Aim:
Return the records from their first line up to and including the line with "576x547 pixels. tap(287, 451)", reproducing each line precisely.

Given records:
::::

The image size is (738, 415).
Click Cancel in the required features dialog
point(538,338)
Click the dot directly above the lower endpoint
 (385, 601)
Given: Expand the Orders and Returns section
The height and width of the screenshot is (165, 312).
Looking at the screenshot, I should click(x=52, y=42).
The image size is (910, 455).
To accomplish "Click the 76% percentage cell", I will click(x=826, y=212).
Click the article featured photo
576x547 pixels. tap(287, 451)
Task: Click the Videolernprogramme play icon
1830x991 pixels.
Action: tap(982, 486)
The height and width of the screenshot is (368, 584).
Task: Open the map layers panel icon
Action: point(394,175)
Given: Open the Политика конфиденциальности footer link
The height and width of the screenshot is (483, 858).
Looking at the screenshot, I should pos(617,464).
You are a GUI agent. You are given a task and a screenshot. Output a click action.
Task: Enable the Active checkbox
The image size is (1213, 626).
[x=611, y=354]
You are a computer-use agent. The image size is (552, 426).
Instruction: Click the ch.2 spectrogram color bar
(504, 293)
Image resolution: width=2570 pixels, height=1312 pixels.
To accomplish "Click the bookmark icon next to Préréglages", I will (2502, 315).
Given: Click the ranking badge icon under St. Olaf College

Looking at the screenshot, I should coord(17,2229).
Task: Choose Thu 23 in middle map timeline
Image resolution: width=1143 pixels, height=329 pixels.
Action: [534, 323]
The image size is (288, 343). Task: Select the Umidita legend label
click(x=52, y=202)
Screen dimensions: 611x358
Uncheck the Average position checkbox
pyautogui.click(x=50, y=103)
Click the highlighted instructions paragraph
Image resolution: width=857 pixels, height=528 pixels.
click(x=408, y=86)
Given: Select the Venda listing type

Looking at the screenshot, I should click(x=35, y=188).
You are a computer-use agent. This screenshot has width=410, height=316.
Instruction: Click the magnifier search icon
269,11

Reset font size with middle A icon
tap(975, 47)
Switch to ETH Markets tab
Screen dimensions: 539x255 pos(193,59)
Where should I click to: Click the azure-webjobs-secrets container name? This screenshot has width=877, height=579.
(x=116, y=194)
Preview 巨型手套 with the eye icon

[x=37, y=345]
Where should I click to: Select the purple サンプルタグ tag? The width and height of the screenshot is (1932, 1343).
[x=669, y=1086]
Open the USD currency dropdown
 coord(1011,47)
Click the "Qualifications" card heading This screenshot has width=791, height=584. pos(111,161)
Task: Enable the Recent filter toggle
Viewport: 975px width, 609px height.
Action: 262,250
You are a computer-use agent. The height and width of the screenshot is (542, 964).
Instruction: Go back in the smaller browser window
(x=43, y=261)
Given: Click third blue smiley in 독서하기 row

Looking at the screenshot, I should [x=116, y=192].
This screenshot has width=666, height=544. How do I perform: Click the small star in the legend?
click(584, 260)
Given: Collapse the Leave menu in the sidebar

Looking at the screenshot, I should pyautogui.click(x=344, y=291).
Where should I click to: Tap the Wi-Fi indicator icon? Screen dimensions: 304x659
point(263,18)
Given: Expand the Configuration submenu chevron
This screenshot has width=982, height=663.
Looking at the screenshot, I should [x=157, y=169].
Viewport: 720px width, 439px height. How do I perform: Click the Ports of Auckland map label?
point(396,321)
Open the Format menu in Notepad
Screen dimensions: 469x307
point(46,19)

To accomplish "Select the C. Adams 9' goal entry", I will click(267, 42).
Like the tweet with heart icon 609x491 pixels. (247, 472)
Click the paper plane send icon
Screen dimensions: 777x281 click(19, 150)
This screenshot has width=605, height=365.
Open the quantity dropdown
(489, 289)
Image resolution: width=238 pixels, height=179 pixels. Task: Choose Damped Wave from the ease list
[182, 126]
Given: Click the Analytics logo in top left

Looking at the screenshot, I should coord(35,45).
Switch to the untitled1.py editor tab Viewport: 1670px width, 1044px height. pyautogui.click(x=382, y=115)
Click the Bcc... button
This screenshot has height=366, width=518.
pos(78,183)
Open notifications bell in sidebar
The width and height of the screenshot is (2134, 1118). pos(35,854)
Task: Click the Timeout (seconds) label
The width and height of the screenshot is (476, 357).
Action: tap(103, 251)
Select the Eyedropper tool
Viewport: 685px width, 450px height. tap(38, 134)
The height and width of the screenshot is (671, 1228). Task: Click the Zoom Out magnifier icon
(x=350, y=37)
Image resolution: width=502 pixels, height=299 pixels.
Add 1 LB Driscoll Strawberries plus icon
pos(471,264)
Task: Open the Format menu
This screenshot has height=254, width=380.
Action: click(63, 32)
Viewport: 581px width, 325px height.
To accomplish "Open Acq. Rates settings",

::::

Output for this exercise:
The image size is (738, 415).
Click Cancel in the required features dialog
point(538,338)
Click the dot directly above the lower endpoint
 (385, 601)
Given: Expand the Orders and Returns section
The height and width of the screenshot is (165, 312).
Looking at the screenshot, I should click(x=52, y=42).
The image size is (910, 455).
To accomplish "Click the 76% percentage cell", I will click(x=826, y=212).
Click the article featured photo
576x547 pixels. tap(287, 451)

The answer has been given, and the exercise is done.